**Extract to read:**
◇ ◇ ◇ ◇ ◇

3. Client Responsibilities.
(a) Acceptable Use Policy. The Services must not be used for unlawful, fraudulent, offensive, or obscene activity, as further described and set out in Provider’s acceptable use policy (“AUP”) located at https://adultvi.com/acceptableuse.html, as may be amended from time to time. You shall comply with all terms of this agreement; all laws, rules, and regulations; and all guidelines, standards, and requirements that may be posted on AdultVI.com from time to time, including the AUP.
(b) Account Use. You are responsible and liable for all uses of the Services and Documentation resulting from access provided by you, directly or indirectly, whether that access or use is permitted by or in violation of this agreement. Without limiting the generality of the preceding, you are responsible for all acts and omissions of Authorized Users, and any act or omission by an Authorized User that would constitute a breach of this agreement if taken by you will be deemed a breach of this agreement by you. You shall use reasonable efforts to make all Authorized Users aware of this agreement’s provisions as applicable to that Authorized User’s use of the Services and shall cause Authorized Users to comply with those provisions.
(c) Client Data. You hereby grant Provider a nonexclusive, worldwide license to access, use, and store the Client Data and perform all acts as to the Client Data as might be necessary for Provider to provide the Services to you, including for analyzing the Client Data in accordance with the Services functionality, and a nonexclusive, perpetual, irrevocable, worldwide license to reproduce, distribute, modify, and otherwise use and display Client Data incorporated within the Aggregated Statistics. You state that you have the necessary interest and consent, in each case as necessary to allow Provider to use the Client Data in accordance with this agreement. You shall ensure that Client Data and any Authorized User’s use of Client Data will not violate any policy or terms referenced in or incorporated into this agreement or any law. You should maintain a backup of Client Data and Provider will not be responsible or liable for the deletion, correction, alteration, destruction, damage, loss, disclosure, or failure to store any Client Data. You are solely responsible for the development, content, operation, maintenance, and use of Client Data.

◇ ◇ ◇ ◇ ◇

**Entries:**
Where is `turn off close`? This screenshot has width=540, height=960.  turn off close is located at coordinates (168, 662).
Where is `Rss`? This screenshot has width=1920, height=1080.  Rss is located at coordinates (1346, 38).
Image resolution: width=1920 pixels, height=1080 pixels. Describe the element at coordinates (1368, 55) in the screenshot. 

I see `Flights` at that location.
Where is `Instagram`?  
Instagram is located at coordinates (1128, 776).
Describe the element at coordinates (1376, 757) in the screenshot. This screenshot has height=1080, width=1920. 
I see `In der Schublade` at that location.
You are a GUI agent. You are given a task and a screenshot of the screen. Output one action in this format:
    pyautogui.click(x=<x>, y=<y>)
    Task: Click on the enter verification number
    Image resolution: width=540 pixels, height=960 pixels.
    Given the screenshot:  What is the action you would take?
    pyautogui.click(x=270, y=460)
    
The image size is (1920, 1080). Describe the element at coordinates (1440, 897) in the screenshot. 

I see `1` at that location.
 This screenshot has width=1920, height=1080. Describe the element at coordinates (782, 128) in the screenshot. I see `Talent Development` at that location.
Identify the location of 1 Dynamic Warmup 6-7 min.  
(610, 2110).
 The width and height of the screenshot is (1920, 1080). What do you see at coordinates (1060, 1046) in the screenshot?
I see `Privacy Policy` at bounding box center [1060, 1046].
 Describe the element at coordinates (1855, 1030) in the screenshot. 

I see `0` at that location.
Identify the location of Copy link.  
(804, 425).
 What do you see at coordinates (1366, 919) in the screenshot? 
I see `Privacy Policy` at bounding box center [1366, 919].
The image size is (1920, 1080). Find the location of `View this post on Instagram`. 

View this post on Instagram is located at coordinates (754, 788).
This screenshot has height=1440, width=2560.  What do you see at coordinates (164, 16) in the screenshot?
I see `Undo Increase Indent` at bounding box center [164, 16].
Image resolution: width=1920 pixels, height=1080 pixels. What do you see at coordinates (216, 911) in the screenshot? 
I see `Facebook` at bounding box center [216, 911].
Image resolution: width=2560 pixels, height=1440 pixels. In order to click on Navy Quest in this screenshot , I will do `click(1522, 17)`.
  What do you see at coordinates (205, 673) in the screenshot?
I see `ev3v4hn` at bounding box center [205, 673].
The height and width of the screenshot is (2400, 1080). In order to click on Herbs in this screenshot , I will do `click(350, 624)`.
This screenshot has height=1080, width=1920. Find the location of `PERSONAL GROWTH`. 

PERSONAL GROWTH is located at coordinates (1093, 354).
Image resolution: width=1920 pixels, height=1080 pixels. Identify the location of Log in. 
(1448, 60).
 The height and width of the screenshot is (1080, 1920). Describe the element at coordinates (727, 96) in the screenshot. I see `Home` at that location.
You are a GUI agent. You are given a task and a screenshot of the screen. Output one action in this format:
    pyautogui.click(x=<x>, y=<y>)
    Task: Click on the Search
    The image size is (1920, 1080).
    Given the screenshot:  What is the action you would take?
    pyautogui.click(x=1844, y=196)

◇ ◇ ◇ ◇ ◇

**Exercise tasks:**
- 1) In the client responsibilities excerpt, what should the client keep for Client Data?
- 2) Carry on the client responsibilities excerpt from the point after its final sentence.

**Answers to each task:**
- 1) A backup of Client Data.

- 2)
(d) Passwords and Access Credentials. You are responsible for keeping your passwords and access credentials associated with the Services confidential. You shall not sell or transfer them to any other person or entity. You shall promptly notify us about any unauthorized access to your passwords or access credentials.
(e) Client Platform. You shall monitor the use of the Client Platform for any activity that violates laws, rules, and regulations or any terms of this agreement or the AUP, including any fraudulent, inappropriate, or potentially harmful behavior, and promptly restrict any offending users of the Client Platform from further use of the Client Platform. You shall provide a resource for users of the Client Platform to report abuse of the Client Platform. As between you and us, you are responsible for all acts and omissions of End Users with the Client Platform and their use of the Services, if any. You are solely responsible for posting any privacy notices and obtaining any consents from End Users required under laws, rules, and regulations for their use of the Client Platform. All use by you of the Provider Marks, if any, will comply with any usage guidelines that we may specify from time to time. You acknowledge that your use of the Provider Marks with this agreement will not create any interest in the Provider Marks in favor of you, and all goodwill associated with the use of the Provider Marks will inure to Provider’s benefit. You state that the Client Platform (or any other part of your business) is not illegal, fraudulent, or related to the promotion or distribution of: drugs and other illegal substances; weapons; counterfeit goods; child pornography or child sexual abuse material; obscene content; prostitution services; or any unlawful, harmful, threatening, defamatory, inflammatory, violent, obscene, infringing, harassing, or racially or ethnically offensive content.
4. Availability and Support.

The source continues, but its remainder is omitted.